"Is it the fresh water that kills them?"
"No," was the reply; "that is one of the most curious features of the life-history of the Pacific salmon. As soon as the fish are nearly ready for spawning, all their digestive parts shrivel up, so that they can't eat. In the male salmon, too, the end of the upper lip turns into a sort of hook so that the fish can't even open his mouth wide enough to eat anything. Then in the fresh water their scales turn slimy and, as they often get injured trying to leap falls and rapids, all sorts of skin diseases attack them. A salmon in the upper reaches of the Columbia headwaters is a pitiful wreck of the magnificent fish that entered it to spawn."
"Do they go far?"
"As much as a thousand miles," was the reply.

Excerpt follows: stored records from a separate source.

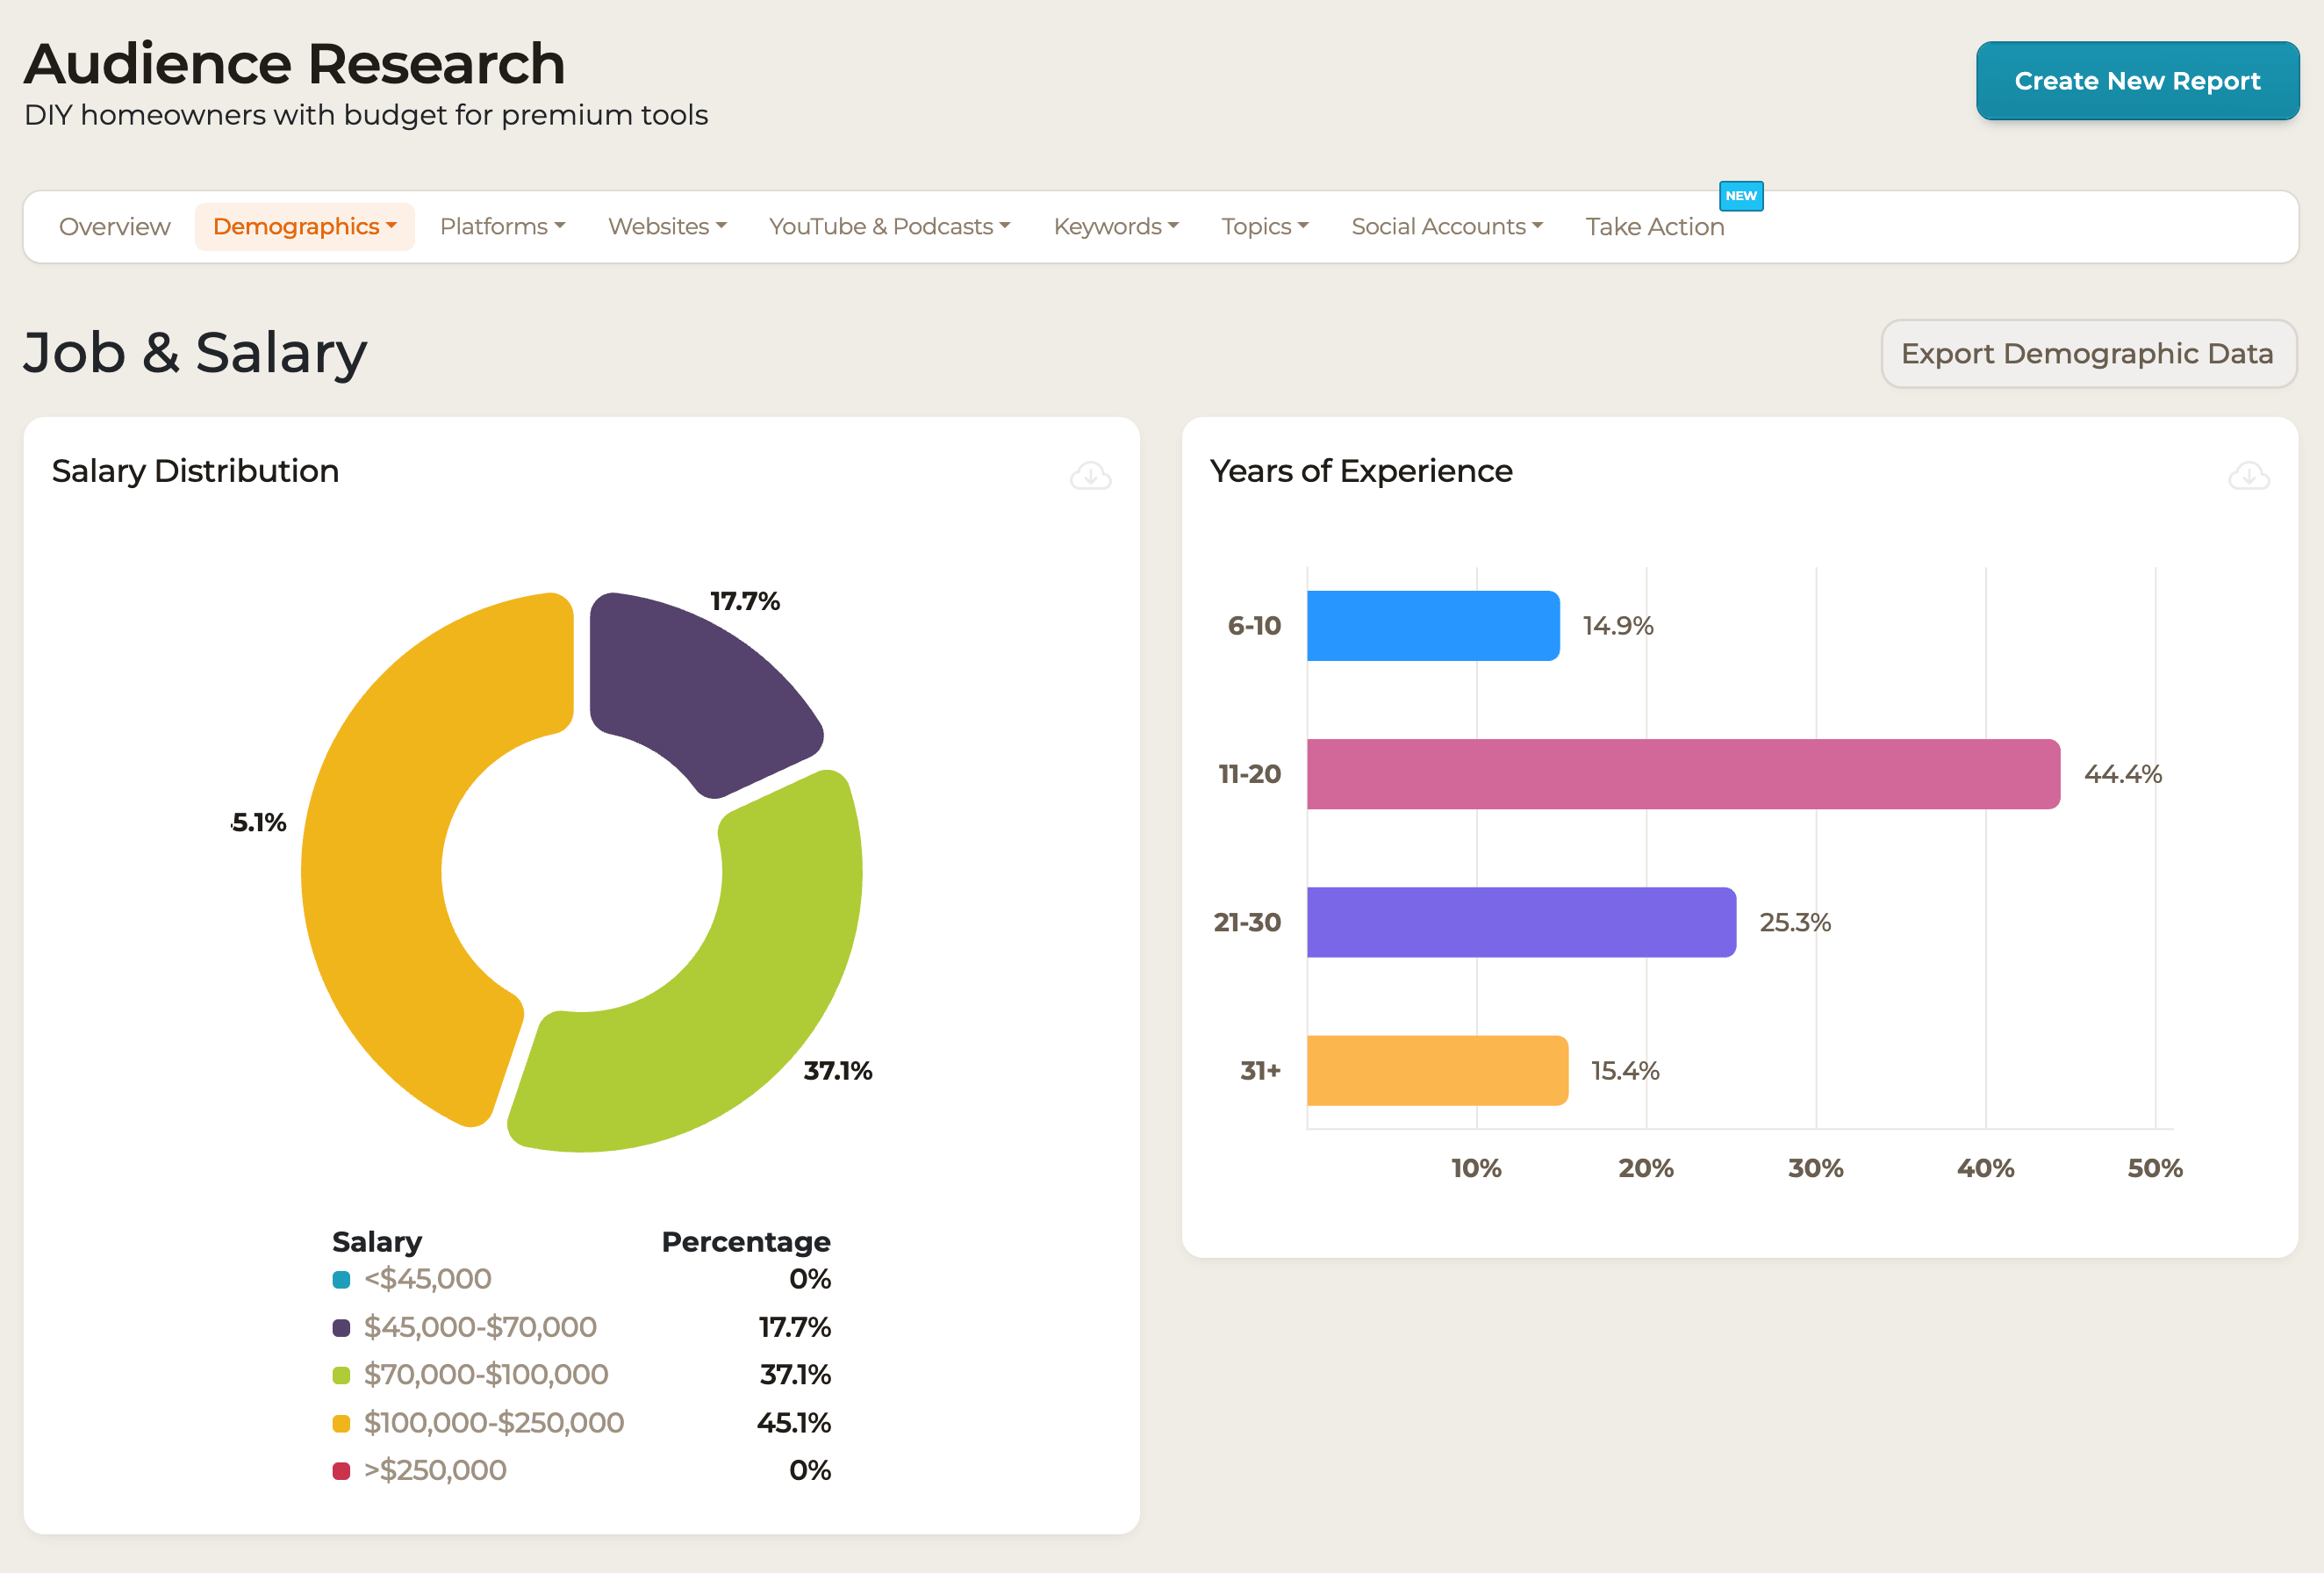Click the NEW badge above Take Action
2324x1573 pixels.
1741,196
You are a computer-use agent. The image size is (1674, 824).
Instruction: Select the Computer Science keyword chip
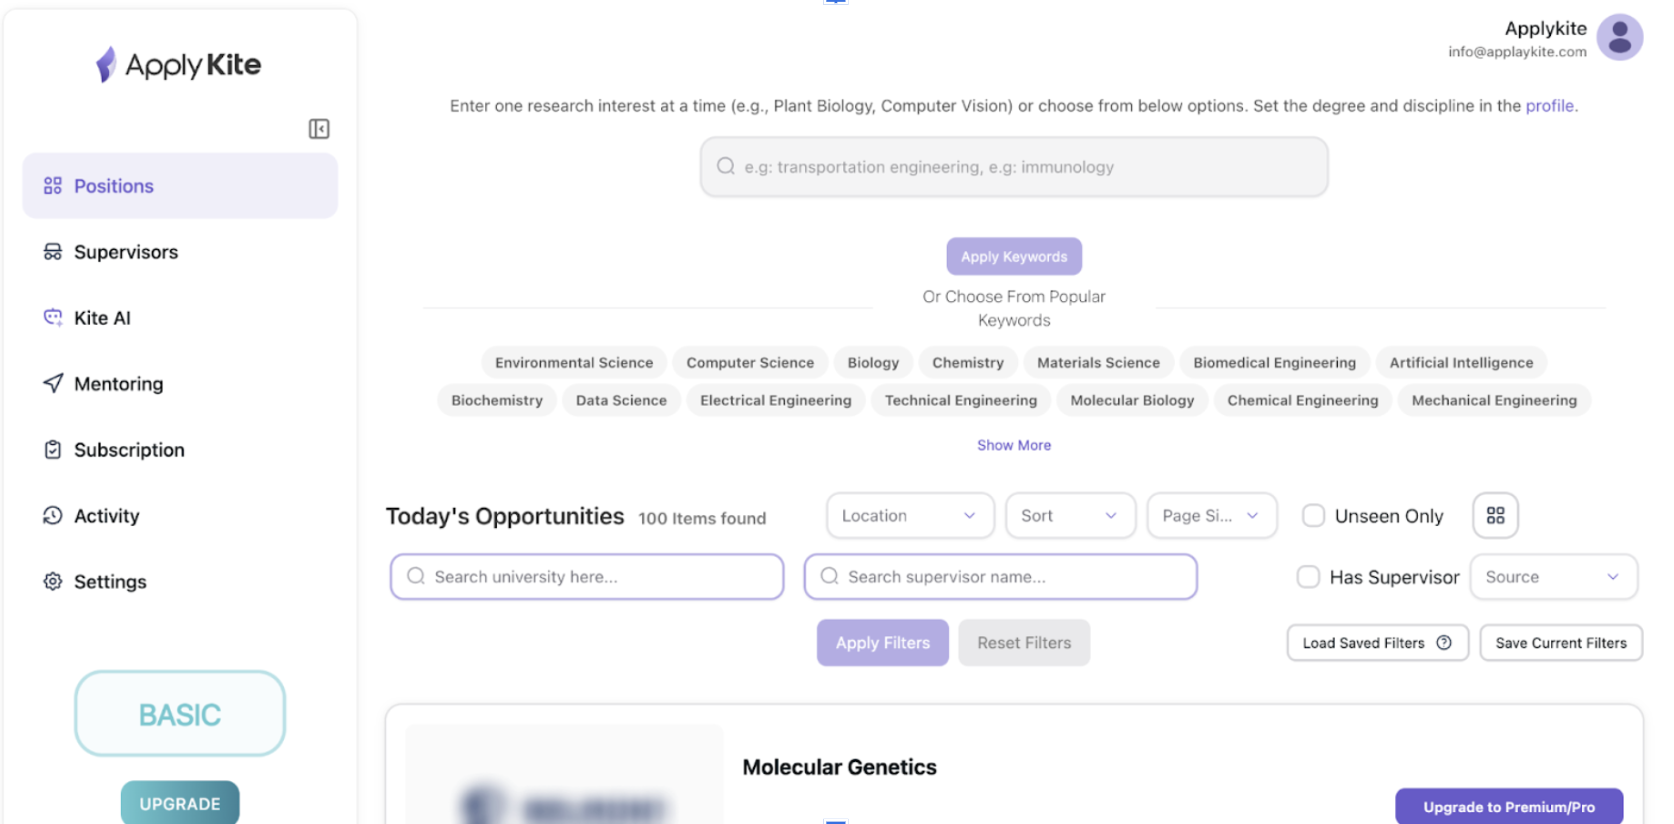(x=750, y=363)
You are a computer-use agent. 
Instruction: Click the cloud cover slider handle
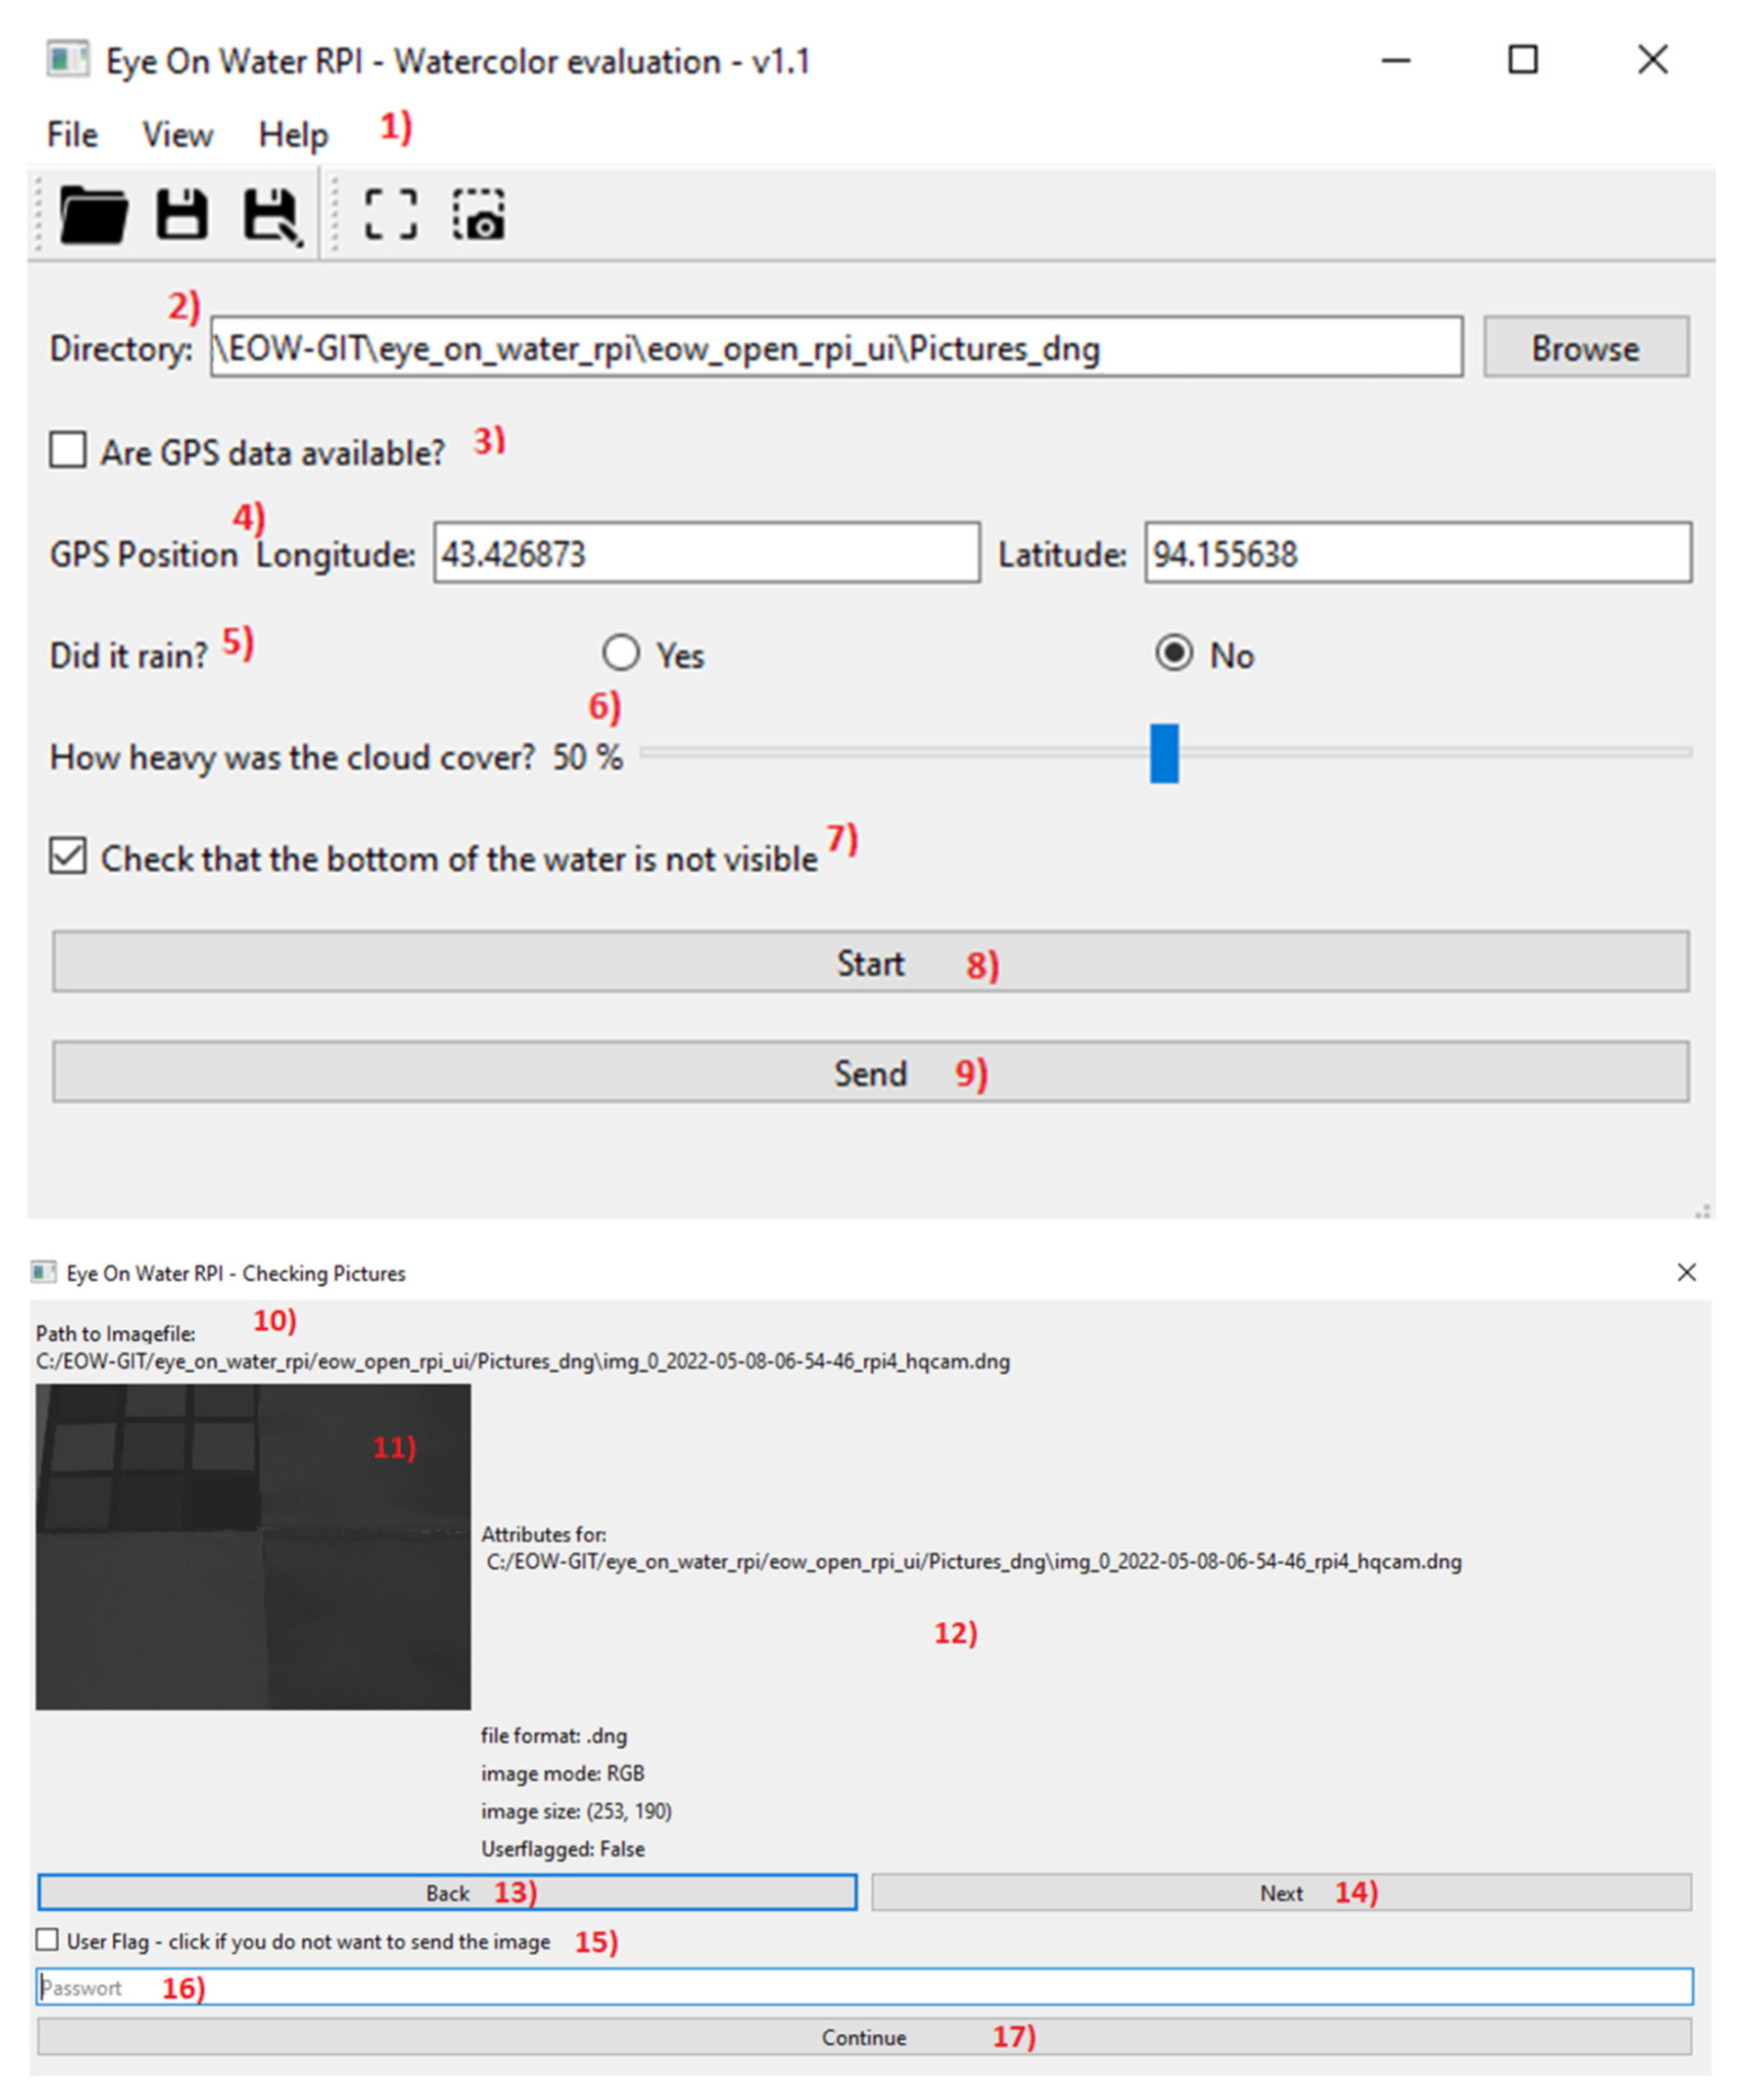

"The quinnat and blue back—or the spring and the sockeye, as they are generally known, take the long journeys, but the silver or coho, and the humpback and dog salmon keep to the small streams near the sea. The young fry cannot live in salt water and the instinct of the salmon is to swim up-stream as far as possible, no matter what obstacle is in the way. When they have gone to the very limit, the salmon make pits and holes in the gravel and sand at the bottom of the stream for nests, and drop the eggs in these. The male salmon immediately afterwards floats over the nests and does his share in making sure that the eggs will hatch out."
"How big are the salmon?" asked the boy.
"You'll have a chance to see," the professor answered, as he swung the canoe in to the wharf, at the state hatchery station, "because we're going to measure the ones we tag this morning."
The foreman and one of the men of the station were waiting for them in a good-sized motor boat, towing behind which was a curious-looking affair composed of two small barrels fastened together by long slats.
"Don't you know what that is?" queried the professor, noting Colin's puzzled look.